**What the task asks:** Take the data below and write it out exactly, except for the pictures.

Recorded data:
........

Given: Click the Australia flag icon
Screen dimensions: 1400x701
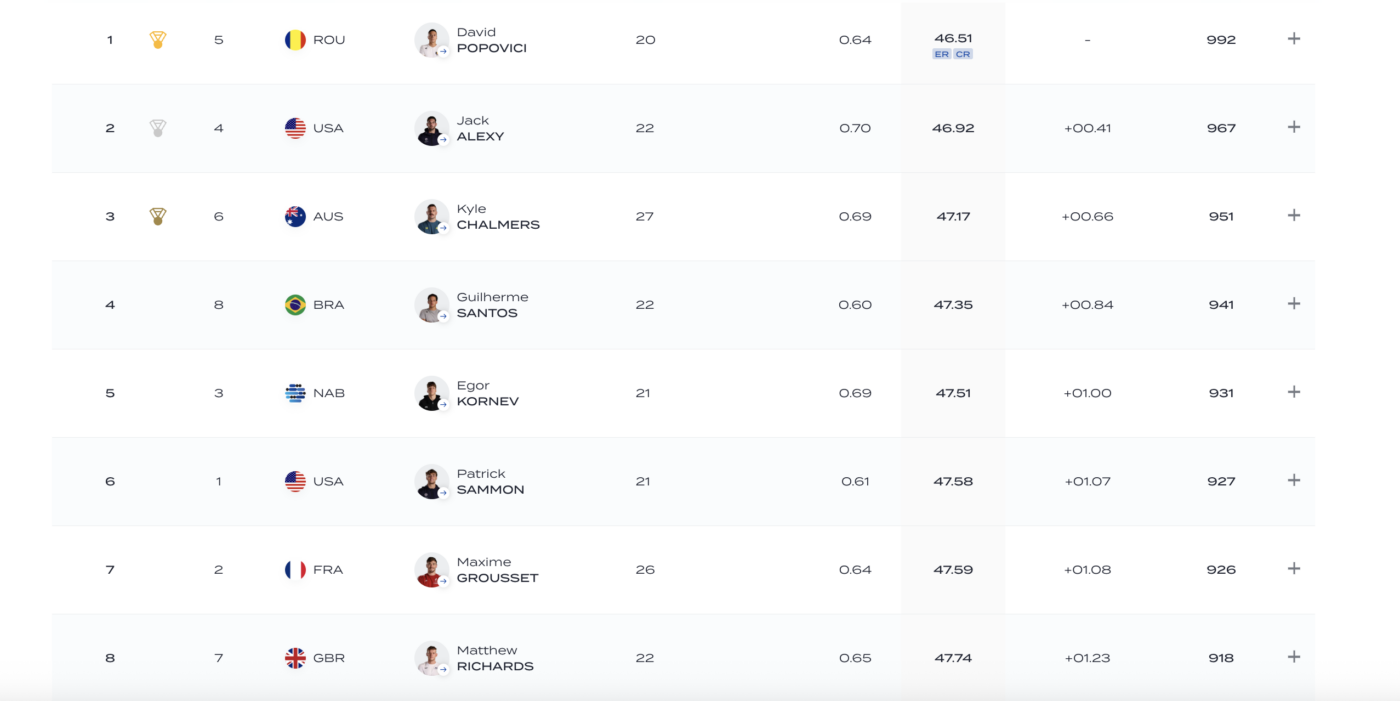Looking at the screenshot, I should click(295, 216).
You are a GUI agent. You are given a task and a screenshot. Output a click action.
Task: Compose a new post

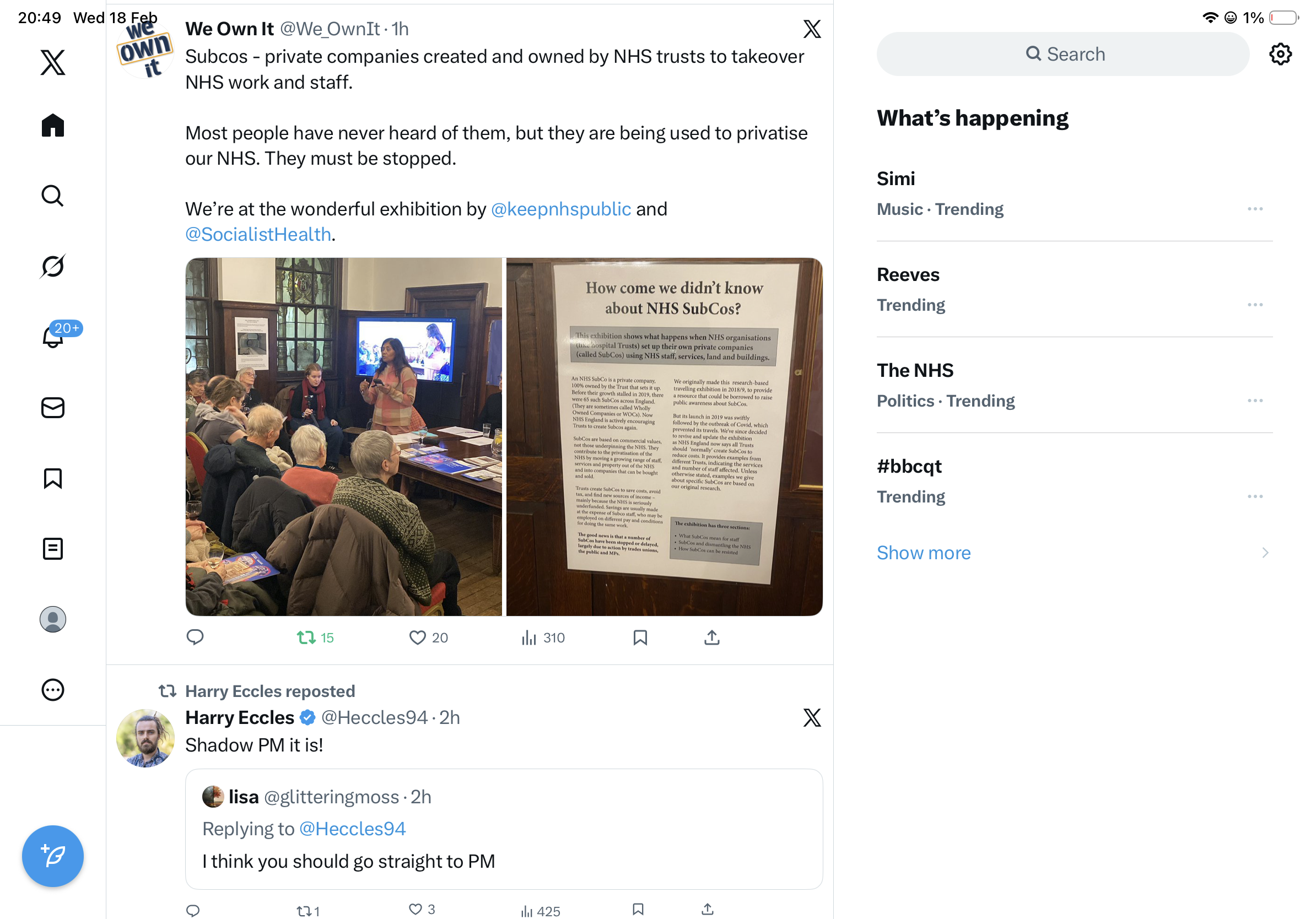[53, 856]
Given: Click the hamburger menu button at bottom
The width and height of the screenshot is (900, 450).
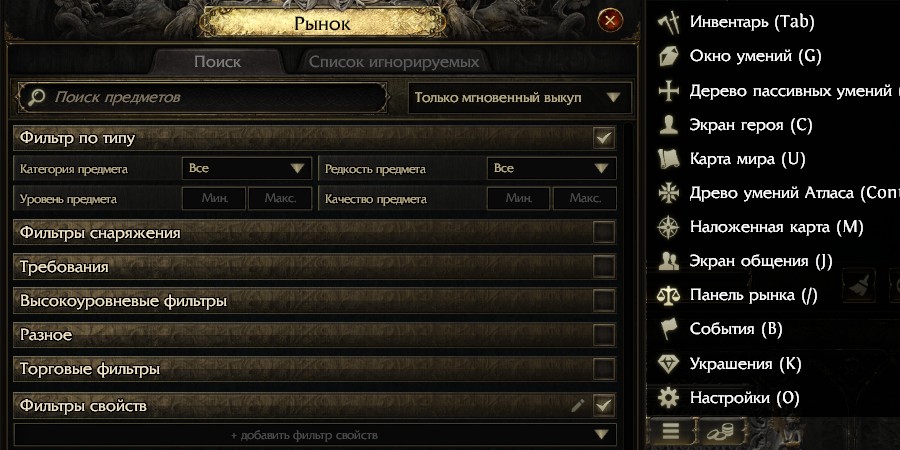Looking at the screenshot, I should coord(671,433).
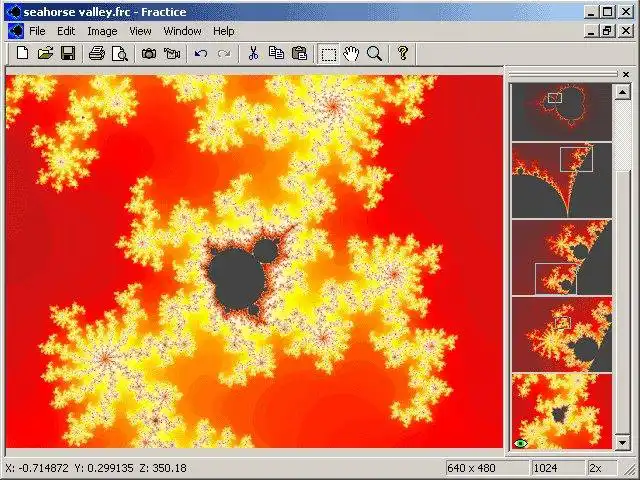Screen dimensions: 640x480
Task: Select the magnifier zoom tool
Action: [374, 53]
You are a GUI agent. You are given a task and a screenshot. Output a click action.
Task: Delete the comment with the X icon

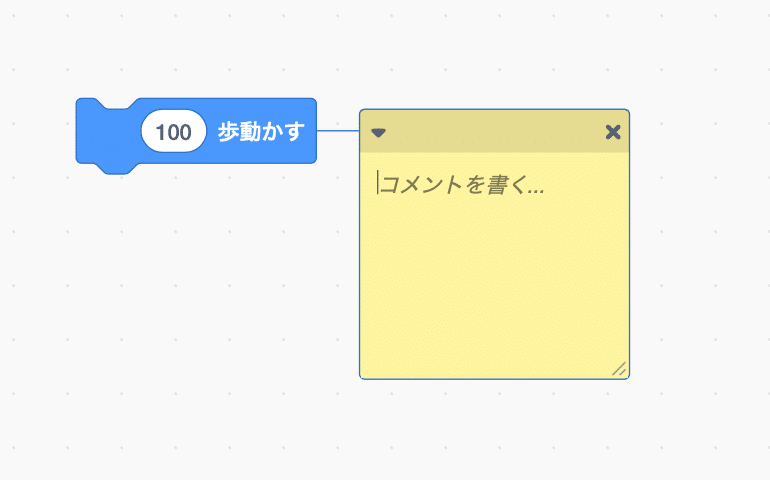[613, 132]
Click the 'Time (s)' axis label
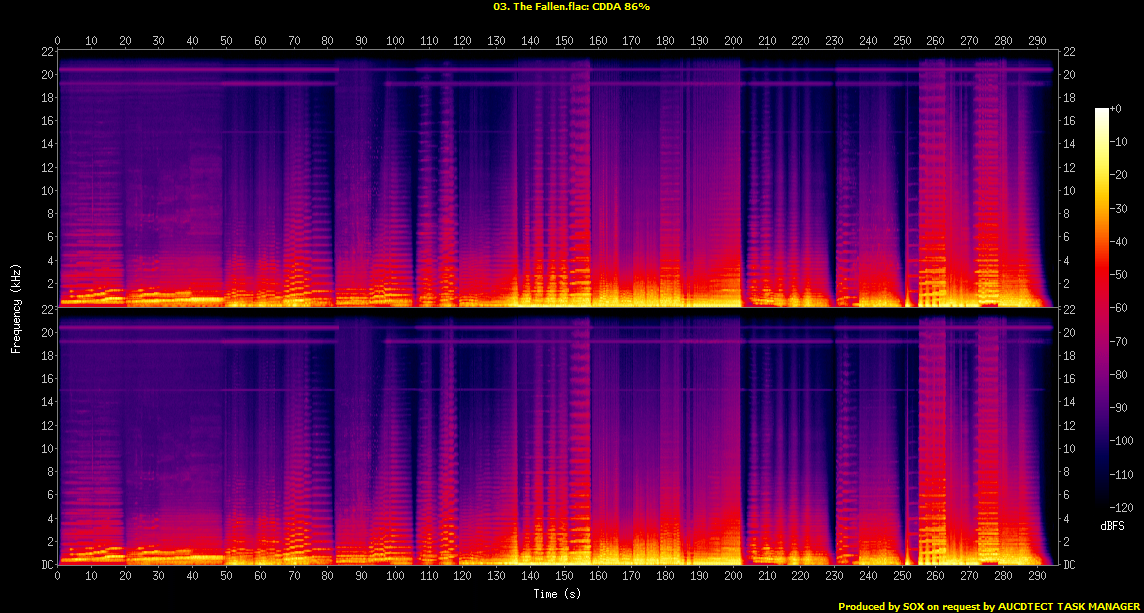The image size is (1144, 613). tap(557, 594)
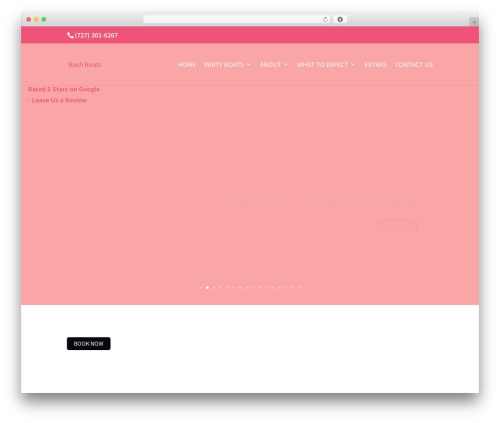The height and width of the screenshot is (423, 500).
Task: Open the Extras menu item
Action: point(375,65)
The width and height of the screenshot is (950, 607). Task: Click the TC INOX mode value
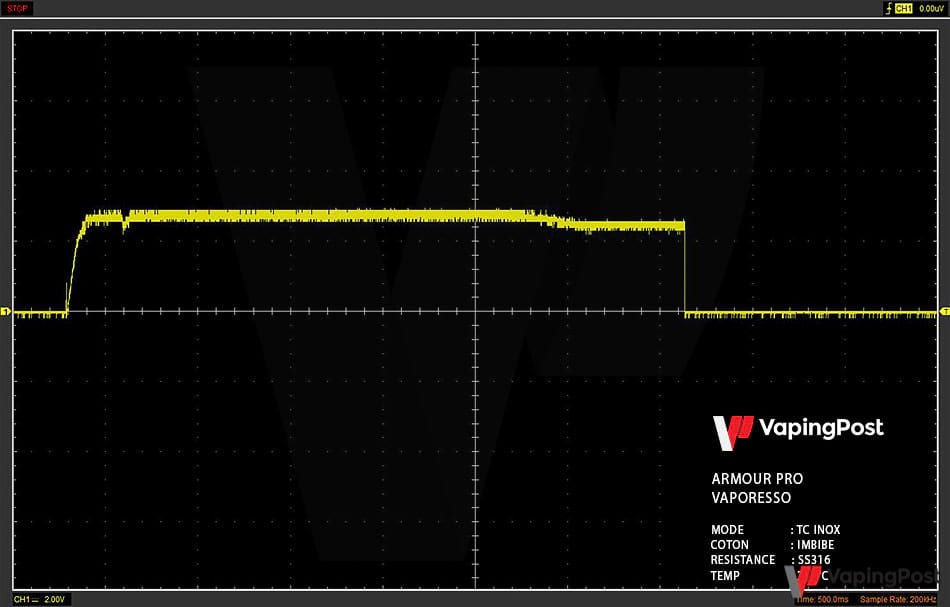(818, 530)
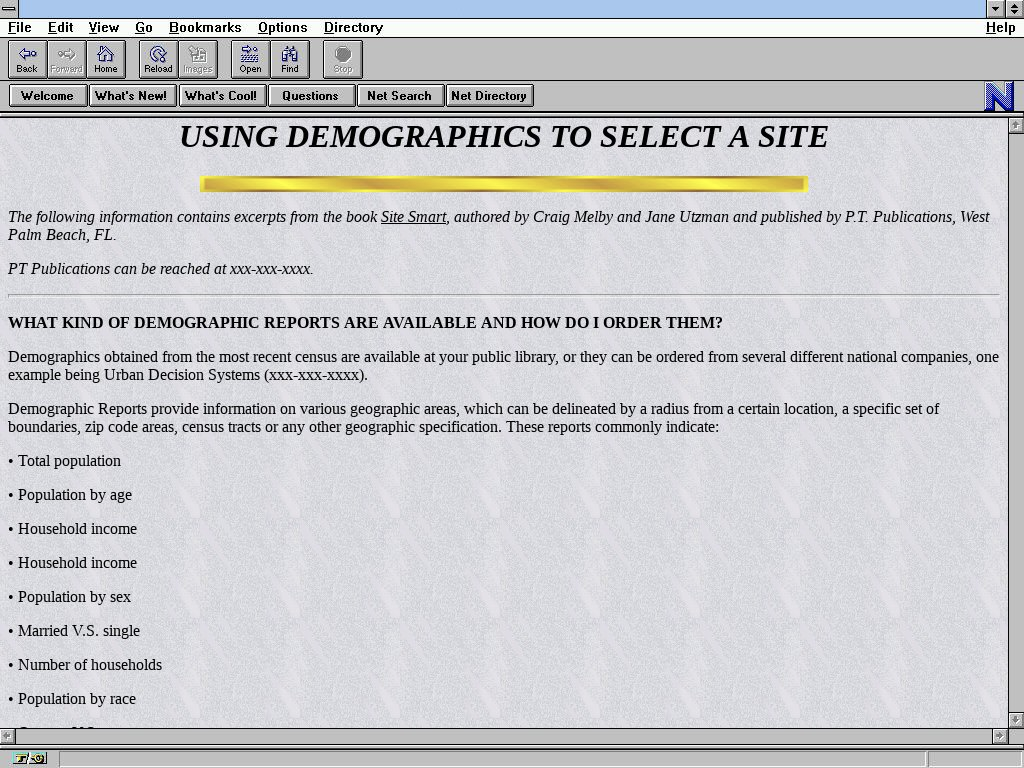Screen dimensions: 1024x768
Task: Click the Netscape N logo
Action: pos(999,96)
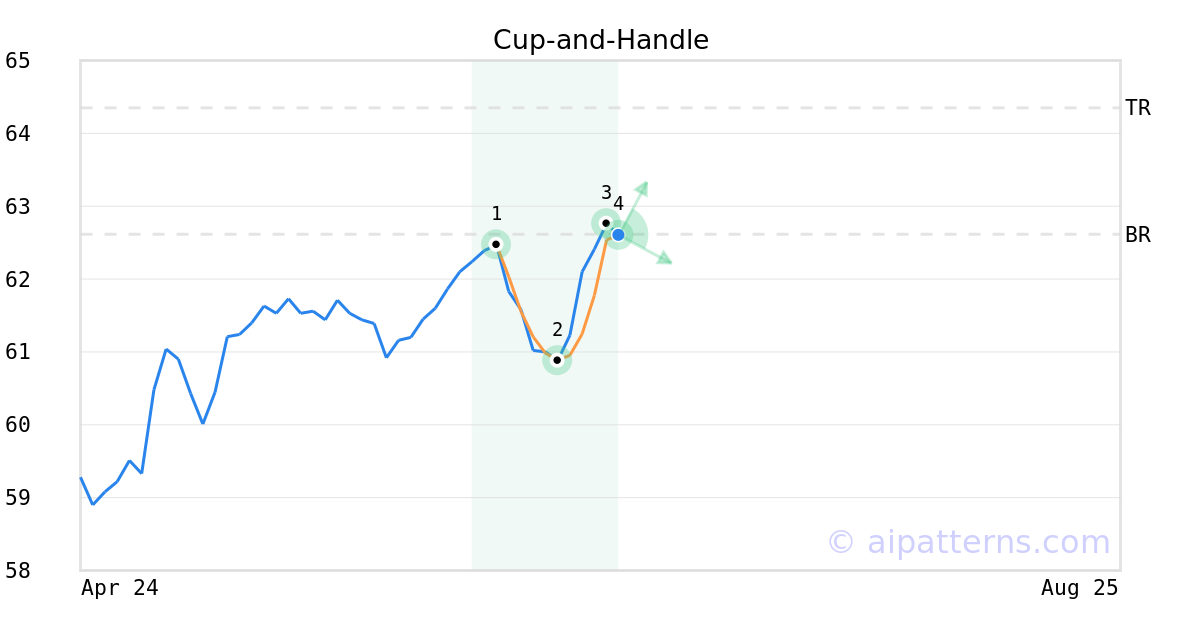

........

**Finished task:**
Given: Click the Australia flag icon
Screen dimensions: 1400x701
Looking at the screenshot, I should click(295, 216).
You are a GUI agent. You are given a task and a screenshot. Output a click action.
Task: Compose a new post

[53, 856]
Given: Click the hamburger menu button at bottom
The width and height of the screenshot is (900, 450).
Looking at the screenshot, I should coord(671,433).
Screen dimensions: 640x480
Task: Select the magnifier zoom tool
Action: [374, 53]
You are a GUI agent. You are given a task and a screenshot. Output a click action.
Task: Delete the comment with the X icon

[613, 132]
Click the 'Time (s)' axis label
The image size is (1144, 613). tap(557, 594)
The height and width of the screenshot is (423, 500).
Task: Open the Extras menu item
Action: point(375,65)
The width and height of the screenshot is (950, 607). Task: Click the TC INOX mode value
(818, 530)
Screen dimensions: 1024x768
Task: Click the Netscape N logo
Action: pos(999,96)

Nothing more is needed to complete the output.